We have the school involved, social care have been spoken to and we have arranged for her to see “off the record” - a local child’s support service. Nothing has been left to chance. We have got her away from some disruptive “friends” etc. What’s all the more baffling about this is she’s nigh -on a straight A student with her GCSEs! She has high personal expectations- wants to be a VET!

Should we be looking at her current friends / boyfriend etc in more depth? I don’t want to be overly intrusive as I know teens want some space etc.

This isn’t about me, but I had crap teenage years - no support, no guidance blah blah and had to find my way on my own. I don’t want her to have to lose so much of her teen years like I did.

OP posts:
titchy · 14/03/2021 18:31

Why are social care involved? ConfusedAnd are you and your dw on the same page?

Si1883 · 14/03/2021 18:32

Yes that was blunt. Yes I’m frustrated. But no, I’m
Not a horrible person. I’m here expressing what I feel to try and get some support. She does lie, she isolates me or my wife and then try’s to play us off against each other. We are not leaving any stone unturned with regards to finding out what’s happening when we are not about.

OP posts:
Ivy48 · 14/03/2021 18:32

My cousin was exactly the same. She was a manipulative little cow, played her parents off against each other, had absolutely no respect for her mother and there was no cause for it, she just turned as a teen we could never understand it. It sounds like you’re doing all you can, I think you need to leave her to it, stop inviting her to family activities she’ll soon turn back to you all if she feels she’s missing out. If she doesn’t well then she obviously has no care and as you say when she’s 18 she can bugger off.

Si1883 · 14/03/2021 18:37

No. It’s how she operates. I talk to her like a teen should be spoken to, with respect and understanding. She constantly threaten to leave home at 16and after today’s performance I’d happily drive her where she wants to go! Obviously, that will not be happening. She’s has sooo much potential it’s unreal. She’s just being very hard work.

OP posts:
RandomMess · 14/03/2021 18:39

I have seen several women on MN admit they were vile as teenagers to their parents and they still don't really why.

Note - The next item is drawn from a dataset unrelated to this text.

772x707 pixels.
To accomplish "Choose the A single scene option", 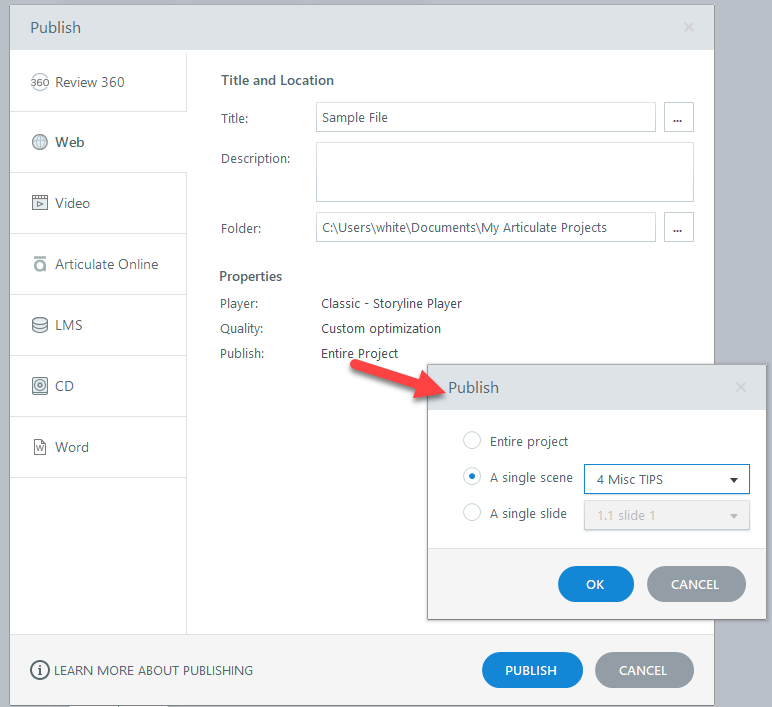I will [472, 478].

Probably it's a brain and emotional thing, there is so much going on and you are the focus of everything that it's safe to rebel against.

In 10 years she will likely to have matured enough to be ashamed of her current behaviour.

Thanks
Si1883 · 14/03/2021 18:40

She starred to harm herself - well that’s what she was telling us but would not show anyone. We spoke to the school and they raised things up the tree. I spoke with the social people and they assured me that she’s not showing any of the signs that should be of worry. But obvs keep an eye on it and note down when she’s doing it.

OP posts:
Christmasfairy2020 · 02/05/2021 10:02

Pick your battles. Leave her in her room when she wants to and she will.come down when she is hungry. She is prob walking on egg shells thinking no one loves her etc.

lljkk · 02/05/2021 10:10

It's really important with teens that you don't let the bad moments spoil the good ones.

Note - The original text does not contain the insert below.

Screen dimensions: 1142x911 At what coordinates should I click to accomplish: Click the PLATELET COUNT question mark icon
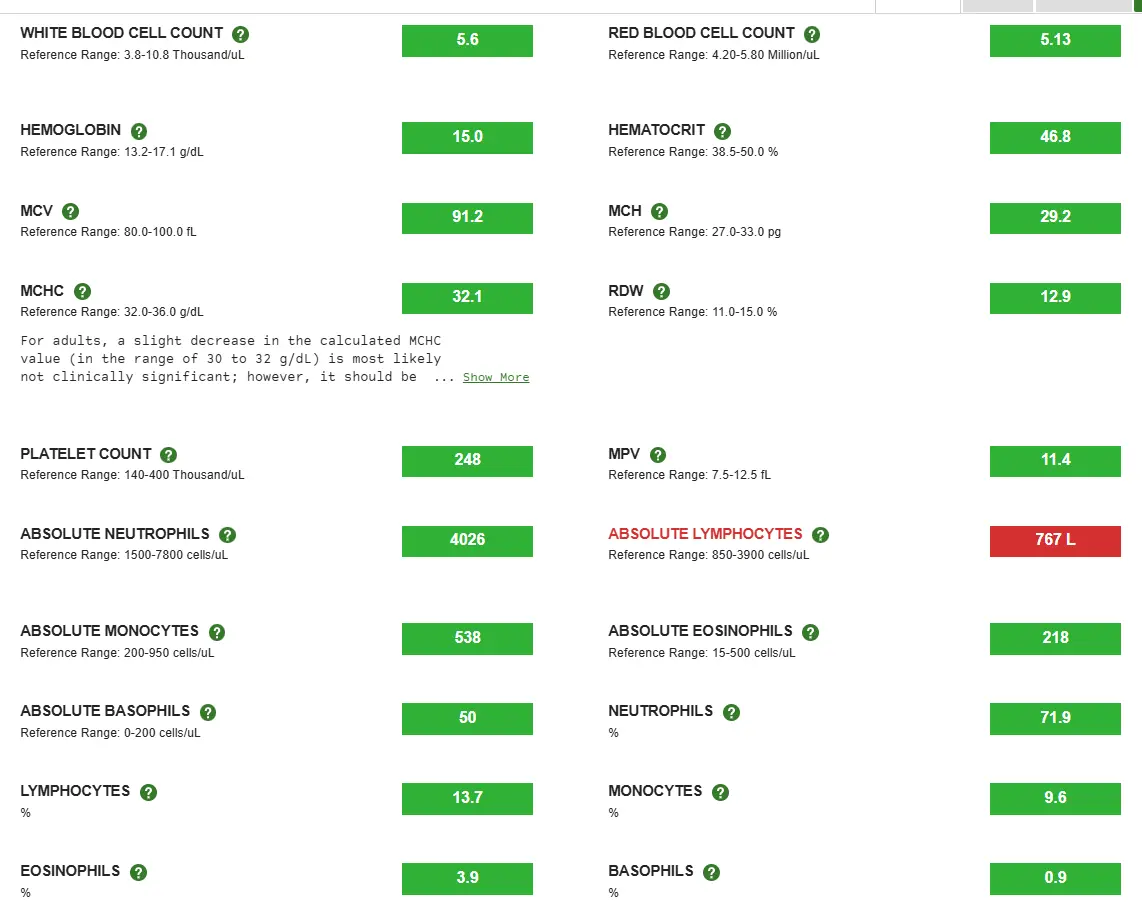[168, 454]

They can go to pissing you off hugely to making you laugh several times on the same day. This is ok. Don't hold onto grudges.

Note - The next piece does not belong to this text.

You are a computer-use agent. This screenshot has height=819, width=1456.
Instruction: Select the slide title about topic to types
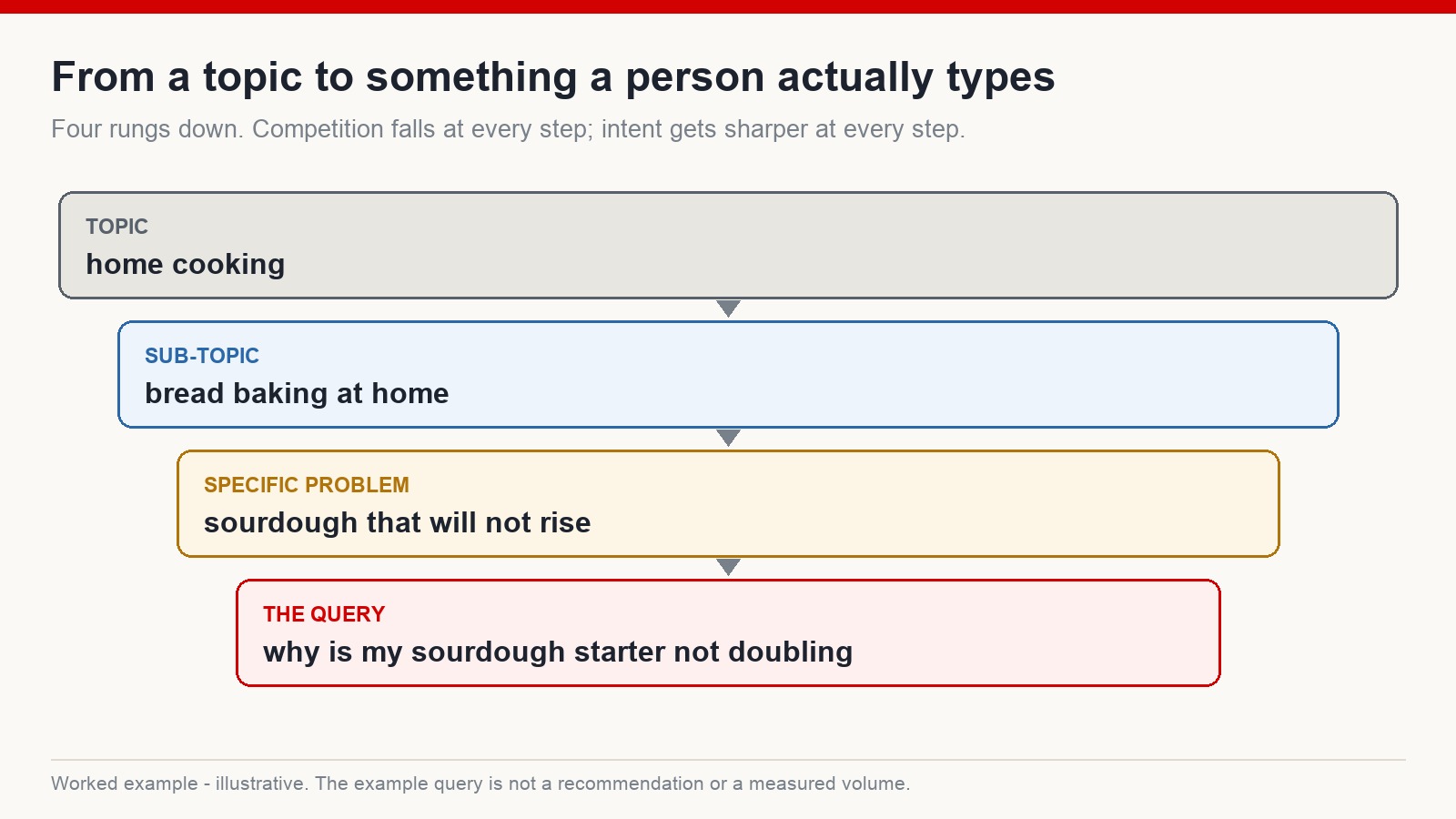[553, 77]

Where possible you want to calm things down not escalate the tension.

I feel like I can spot several ways you're escalating rather than defusing. But I won't be able to articulate this well, sorry. This situation isn't about who is right or wrong, you need to let go of all that resentment. This situation is about you finding ways to live peacefully with them and still influence and guide them in spite of their total unreasonableness. If you can do that successfully then you will still have a decent relationship with them and can even enjoy their company (in moments).

Sorry I don't think I'm going to express myself better. Just recall that This Too Shall Pass. Things will get better (eventually).